Mr. Blair Hull: My grandfather traded stocks, and I remember watching him chart these stocks every day using high, low and close. I had no idea what he was doing, but I was hooked. As an undergraduate at University of California Santa Barbara and later in business school, I was still trying to figure out what he was doing. I concluded, for the most part, charting wasn’t of much value; however, it piqued my interest in the investment process. Blackjack was really what got me into the investment world. Ed Thorp wrote a book in which he said if you had a lot of low cards out of the deck, then you had more big cards (10s, face cards and aces). If you got a Blackjack, you were paid one and a half to one, so you had an advantage. I played Blackjack for five years, 50 days a year.
William Sharpe, a Nobel Prize winner in economics, defined an investment as a sacrifice of current consumption for expected future gain. Gambling is just a sacrifice of current consumption for expected future loss. If you can actually turn the odds in your favor, you’re an investor. I was really an investor when I played Blackjack. The difficulty with Blackjack and investing is that you need to be in it for the long run. You must have enough individual investments that can prove out over an extended period of time. Investing and Blackjack are very uncertain games. One must play the game to gain the advantage, but one must also be able to stay in the game.
ADV: Tell us about your trading background and experience.

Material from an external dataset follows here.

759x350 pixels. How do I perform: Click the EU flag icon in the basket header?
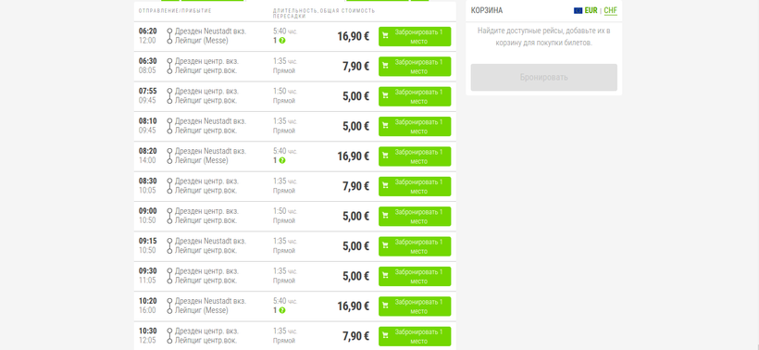(x=578, y=11)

BH: I used the capital I earned as a Blackjack player to lease a seat on the Pacific Stock Exchange. I started trading options with the same theory of gaining the advantage and staying in the game but, in this case, coming up with a value of each option. Around the same time, I was intrigued by market timing. In 1981, I presented a paper at a gambling conference in Lake Tahoe concluding it was possible to time the market. Shortly after, I decided not to focus on market timing—one of my greatest decisions—because the returns from options trading, like Blackjack, vastly exceeded those of market timing. Instead, I concentrated on buying inexpensive options and selling expensive options. I built Hull Trading on this principle, and it eventually led to the sale of the firm to Goldman Sachs.
In 2008, I had a family office managing the proceeds of this sale. Like many other investors, we suffered substantial losses. Coming out of 2008, academic literature on market timing was turning. Articles previously claimed it was not possible to time the market, but a growing number of indicators were deemed to be predictive. I thought if I could put those into a strategy, I could potentially get enhanced returns; thus the formation of Hull Tactical and the strategy we have in place today.

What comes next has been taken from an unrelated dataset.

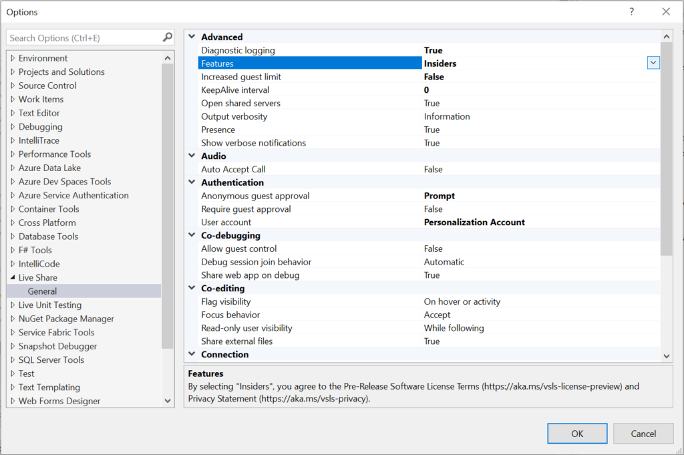Click the Cancel button
The height and width of the screenshot is (455, 684).
point(643,433)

ADV: What about Hull Tactical Asset Allocation appeals to your investors? What do you believe gives your firm a competitive edge?
BH: I believe it is the combination of a quantitative investment approach and intellectual transparency. The approach is rooted in capturing and combining into an “ensemble” an array of signals spanning statistical, behavioral/sentimental, technical, fundamental and economic data sources. The key is to combine a number of variables with a little bit of information in a sensible way and use this information to trade in a disciplined manner. Our strategy attempts to forecast the returns on the S&P 500 index by utilizing a wide variety of machine learning and statistical modeling tools. I also feel Hull Tactical’s transparency is unique. We published research papers about two of our models, one in Journal of Portfolio Management and one on SSRN (Social Science Research Network). We have a third paper in the works. These three papers combined will span about 75% of our current strategy. Hull Tactical also publishes a daily report showing how we arrive at every day’s allocation.

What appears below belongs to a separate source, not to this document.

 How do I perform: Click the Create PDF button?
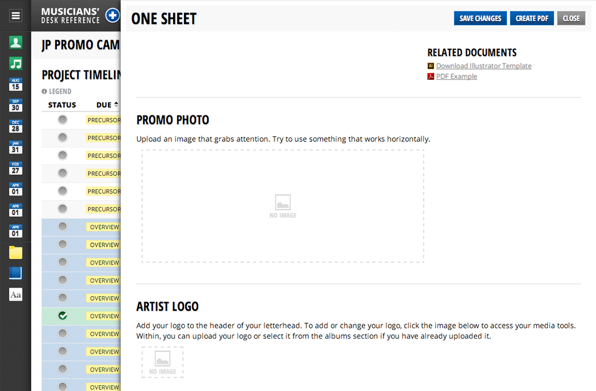[x=532, y=18]
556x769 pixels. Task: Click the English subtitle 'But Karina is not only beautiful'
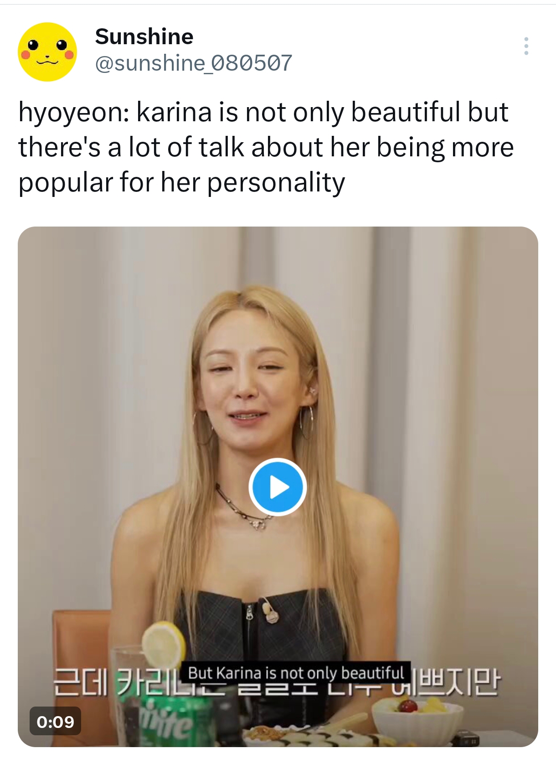[x=296, y=673]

ADV: What do you believe is HTAA’s most important performance measurement?
BH: You could say we look at three main metrics. The first is returns, for obvious reasons; however, returns are to some degree a matter of scaling. Secondly, we want to prove over the long run that a strategy such as ours has the potential to produce superior returns with reduced risk relative to buy and hold. In this respect, the Sharpe ratio of our strategy is what we are evaluating. Last but not least, in 1966 Jack Treynor and Kay Mazuy proposed a metric to determine whether mutual fund managers have market timing ability. They called it gamma. In simple terms, gamma measures how a fund manager loads up on stocks in good times and cuts back in anticipation of a poor market.
ADV: Describe, in general, the HTAA approach to trading. Describe, specifically, how diverse variables affect market timing models.
BH: The HTAA ensemble of models has more than 40 individual inputs. Individual models have screening criteria that can change the mix of inputs used to forecast stock market returns. We have found that certain inputs are more relevant than others in different periods, so the list of inputs can change from time to time. For example, if you look at the signal decomposition portion of our Daily Report, you will see one of the most important variables is the Federal Reserve Bank Loan Officer Survey. We look at this survey every quarter to see if banks are tightening credit. If they’re tightening credit, that’s a bad sign. If they’re loosening credit, it’s a good sign. Valuations are also important and very negative right now. We combine cyclically adjusted price to earnings ratio, cyclically adjusted total yield (which is the sum of dividends and buybacks) and price to book into a single valuation metric. Right now, it is telling us markets are overpriced. Other variables I like are the Baltic Dry Index, which is a proxy for shipping costs around the world, and the variance risk premium, which measures the difference between implied and realized volatility in the market. We have found the latter variable particularly useful when this spread gets unusually high or low.
ADV: What is the time horizon of your typical trade?
BH: As I mentioned, the actual model is made up of about eight models. One looks at the market with a horizon of about six months, but we also have a model fundamentally driven where the horizon is a month and four models with horizons of one or two days to a week. One of these models actually looks at market volatility to decide what the market might be doing in the short term.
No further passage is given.